Ed è proprio la presenza in città dell’ex ministro degli Interni a provocare momenti di tensione e violenza, verificatisi proprio oggi nel capoluogo emiliano.

Salvini era giunto in vittà per la festa della Lega al Paladozza per incoronare Lucia Borgonzoni a candidata della coalizione di centrodestra che, il prossimo 26 Gennaio, sfiderà il governatore uscente del Pd Bonaccini.

Fin dalle prime ore del pomeriggio le misure di sicurezza risultavano essere imponenti, per un clima già previsto in occasione della festa del Carroccio.

Ebbene, come riportato da Repubblica, il Paladozza è stato letteralmente blindato, mentre in contemporanea gli antifascisti sfilavano in un corteo per la città.

E a destare problemi di ordine pubblico è stato proprio il corteo, che ha raccolto 2mila persone e ha sfoggiato diversi striscioni, tra i quali “Bologna partigiana”, “Lega e Pd due facce della stessa medaglia” e “Salvini al Paladozza, ingresso 5 rubli“.

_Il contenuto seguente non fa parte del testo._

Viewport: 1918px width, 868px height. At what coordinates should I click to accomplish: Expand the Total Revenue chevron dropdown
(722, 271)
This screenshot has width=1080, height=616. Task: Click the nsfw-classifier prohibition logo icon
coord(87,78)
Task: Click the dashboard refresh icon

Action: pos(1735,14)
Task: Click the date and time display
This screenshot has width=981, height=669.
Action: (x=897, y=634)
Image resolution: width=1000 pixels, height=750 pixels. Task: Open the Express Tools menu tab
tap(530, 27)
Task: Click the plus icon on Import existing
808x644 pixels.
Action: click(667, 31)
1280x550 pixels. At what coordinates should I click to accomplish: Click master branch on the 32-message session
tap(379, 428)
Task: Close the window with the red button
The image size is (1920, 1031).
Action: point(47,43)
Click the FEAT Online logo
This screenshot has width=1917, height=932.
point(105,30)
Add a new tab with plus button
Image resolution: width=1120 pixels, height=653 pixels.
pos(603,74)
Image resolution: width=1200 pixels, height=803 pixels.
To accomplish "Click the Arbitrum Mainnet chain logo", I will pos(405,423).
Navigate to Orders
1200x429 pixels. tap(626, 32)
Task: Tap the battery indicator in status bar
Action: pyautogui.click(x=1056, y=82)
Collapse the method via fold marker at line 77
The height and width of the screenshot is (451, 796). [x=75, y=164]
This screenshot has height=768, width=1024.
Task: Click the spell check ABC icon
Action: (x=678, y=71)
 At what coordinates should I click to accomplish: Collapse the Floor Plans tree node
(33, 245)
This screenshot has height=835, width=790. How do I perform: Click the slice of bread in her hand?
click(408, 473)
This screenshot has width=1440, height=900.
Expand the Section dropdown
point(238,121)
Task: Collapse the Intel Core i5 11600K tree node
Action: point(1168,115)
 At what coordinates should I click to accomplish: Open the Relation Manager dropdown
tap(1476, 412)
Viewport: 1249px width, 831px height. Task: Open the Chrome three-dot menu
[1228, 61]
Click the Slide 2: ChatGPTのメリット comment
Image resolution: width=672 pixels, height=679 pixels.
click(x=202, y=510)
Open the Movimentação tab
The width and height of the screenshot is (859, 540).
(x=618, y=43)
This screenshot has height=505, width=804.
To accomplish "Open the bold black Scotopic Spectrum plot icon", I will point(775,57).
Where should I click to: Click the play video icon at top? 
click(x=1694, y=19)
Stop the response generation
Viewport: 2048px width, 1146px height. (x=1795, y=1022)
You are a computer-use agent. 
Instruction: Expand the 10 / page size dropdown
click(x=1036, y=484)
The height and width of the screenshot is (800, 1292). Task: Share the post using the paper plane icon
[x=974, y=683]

Salvini ha commentato così quanto registratosi in queste ore:

Fuori ci sono dei teppisti che cercano di aggredire poliziotti e carabinieri. In democrazia non funziona così, poliziotti e carabinieri dovrebbero stare in stazione a controllare gli spacciatori, non in strada a bloccare i viali e a usare gli idranti perché ci sono dei violenti per i quali a Bologna può manifestare solo qualcuno che a loro sta simpatico e la Lega no. Siamo in democrazia, Bologna è aperta a tutti“.